Typescript SDK API reference
Full API reference for the Agora Conversational AI TypeScript SDK.
AgoraClient
AgoraClient extends the Fern-generated base client with regional domain pool support and three authentication modes.
Constructor
The authentication mode is resolved automatically from the options you provide.
| Option | Type | Required | Description |
|---|---|---|---|
area | Area | Yes | Region for API routing |
appId | string | Yes | Agora App ID |
appCertificate | string | Yes | Agora App Certificate. Keep this secret and never expose it client-side |
customerId | string | No | Customer ID for Basic Auth |
customerSecret | string | No | Customer Secret for Basic Auth |
authToken | string | No | Pre-built agora token=<value> string |
timeout | number | No | Request timeout in milliseconds |
maxRetries | number | No | Maximum retry attempts |
fetch | typeof fetch | No | Custom fetch implementation for unsupported runtimes |
Authentication mode is resolved from the options you provide:
| Options provided | Resolved authMode |
|---|---|
customerId + customerSecret | "basic" |
authToken | "token" |
| Neither | "app-credentials" |
See Authentication for details on each mode.
Properties
The following read-only properties are available on any AgoraClient instance.
| Property | Type | Description |
|---|---|---|
appId | string | The Agora App ID |
appCertificate | string | The Agora App Certificate |
authMode | AgoraAuthMode | The resolved authentication mode |
pool | Pool | The underlying domain pool instance used for regional routing |
Methods
The following methods are available in addition to the Fern-generated sub-client methods.
stopAgent(agentSessionId)
Stops a running agent session by ID without requiring a reference to the AgentSession object. Use this in stateless server architectures where the stop handler runs in a different process from the one that called start().
| Parameter | Type | Description |
|---|---|---|
agentSessionId | string | The agent ID returned by session.start() |
nextRegion()
Cycles to the next region prefix in the domain pool. Call this after a request failure to try a different regional endpoint.
selectBestDomain(signal?)
Triggers a manual DNS resolution check to select the best domain suffix. Runs automatically every 30 seconds, but can be called manually after a network change.
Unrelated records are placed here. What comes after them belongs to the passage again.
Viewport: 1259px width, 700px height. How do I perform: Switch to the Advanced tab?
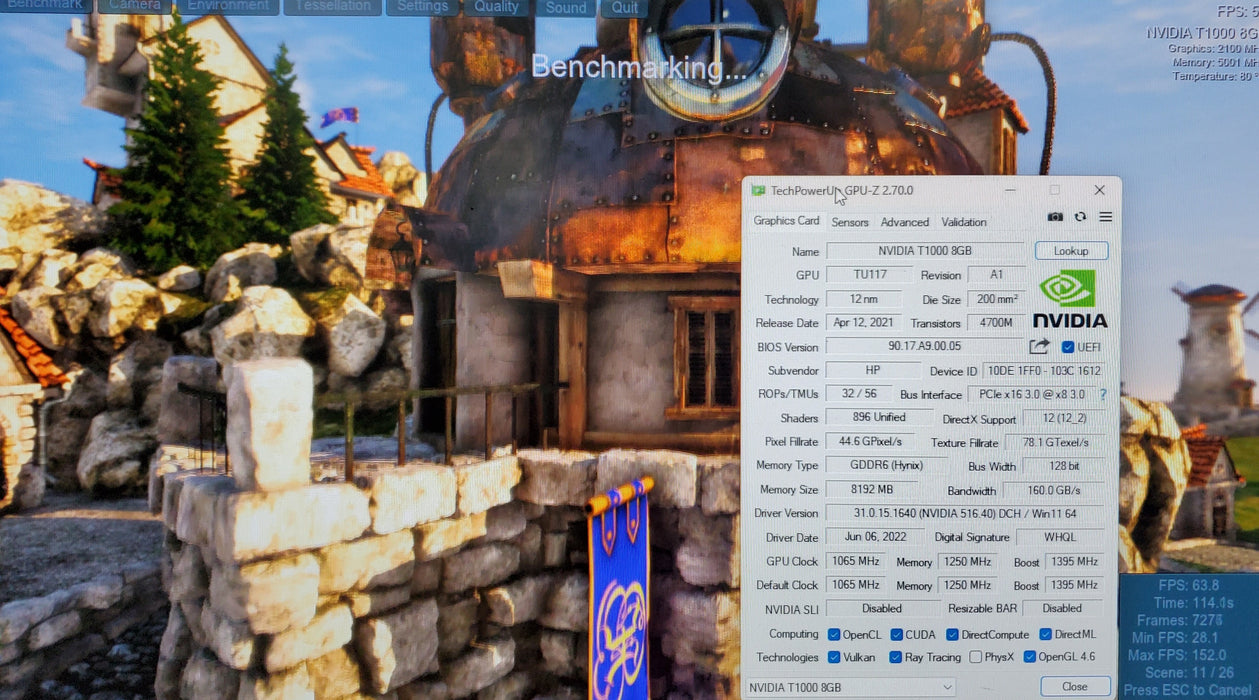coord(905,222)
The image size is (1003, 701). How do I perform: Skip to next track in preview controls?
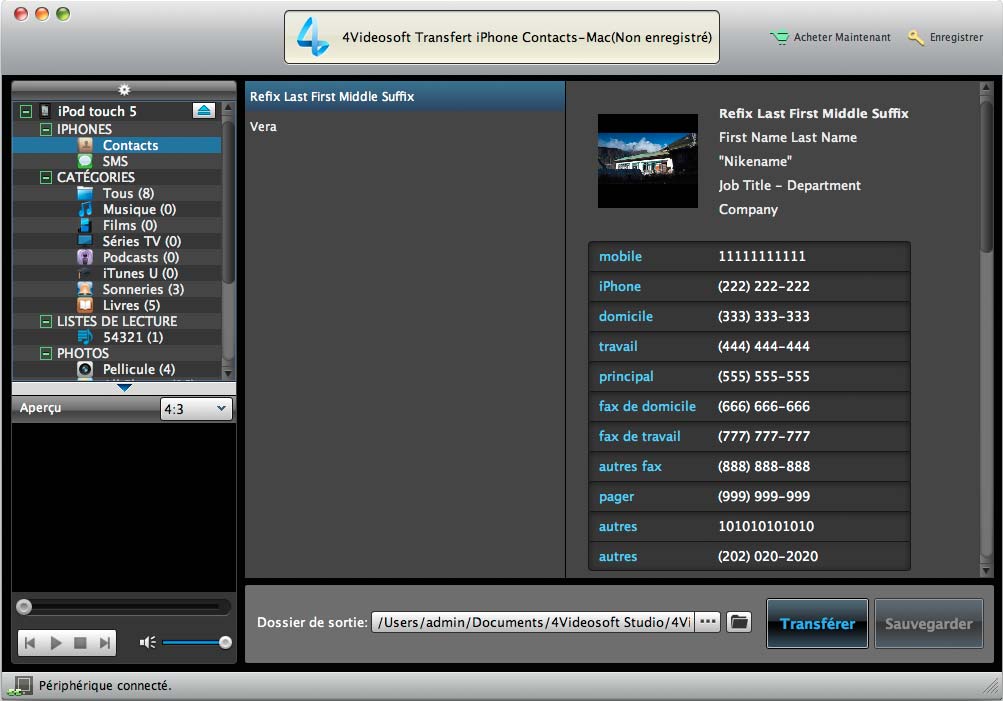click(x=104, y=643)
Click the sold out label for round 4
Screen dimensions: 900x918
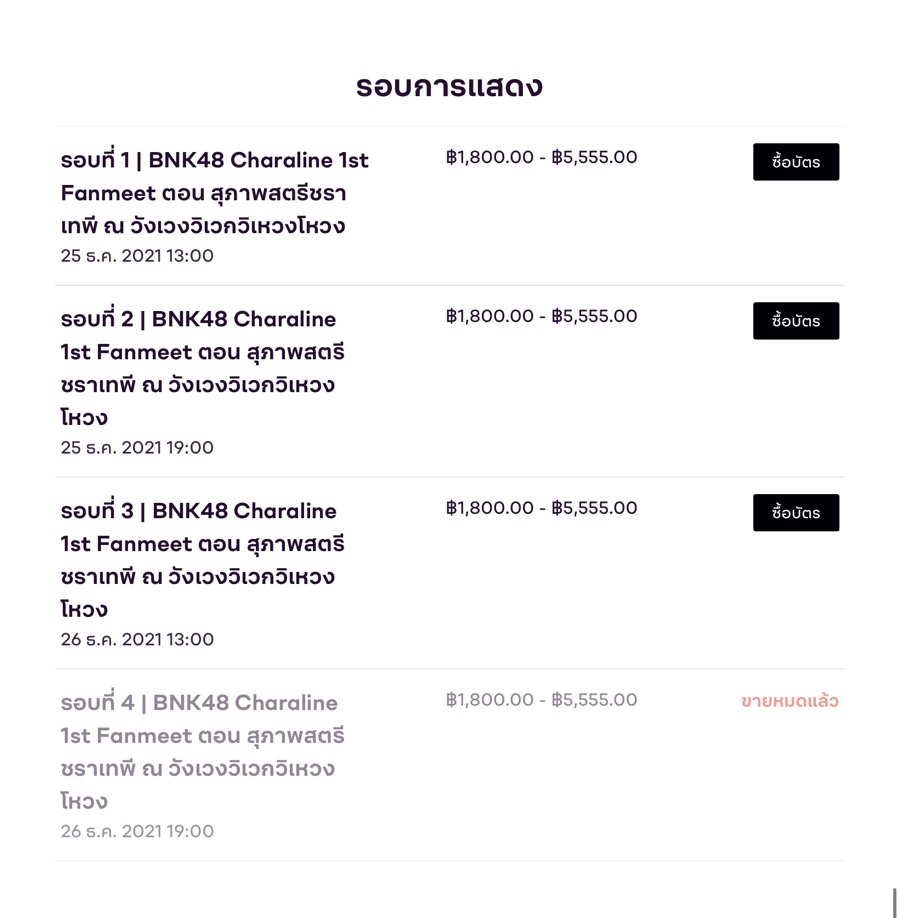coord(789,701)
| Parameter | Type | Description |
|---|---|---|
signal | AbortSignal | Optional abort signal to cancel the DNS check |
getCurrentURL()
Returns the full API URL currently in use.
Sub-clients
AgoraClient exposes Fern-generated sub-clients for direct REST API access. You typically do not need these when using the agentkit layer.
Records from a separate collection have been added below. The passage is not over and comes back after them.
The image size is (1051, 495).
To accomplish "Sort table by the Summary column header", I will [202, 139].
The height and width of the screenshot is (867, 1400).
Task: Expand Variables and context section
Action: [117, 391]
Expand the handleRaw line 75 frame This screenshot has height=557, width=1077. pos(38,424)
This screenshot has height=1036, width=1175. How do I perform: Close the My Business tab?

| Property | Description |
|---|---|
client.agents | Start, stop, update, speak, interrupt, get, list agents |
client.telephony | Telephony operations |
client.phoneNumbers | Phone number management |
For full method signatures and request parameters, see the REST API reference.
Agent
Agent is an immutable configuration object. Each builder method returns a new Agent instance — the original is never modified. Define one Agent at startup and call createSession() on it for each user conversation.
Constructor
All options are optional. Use the builder methods to set vendor configuration after construction.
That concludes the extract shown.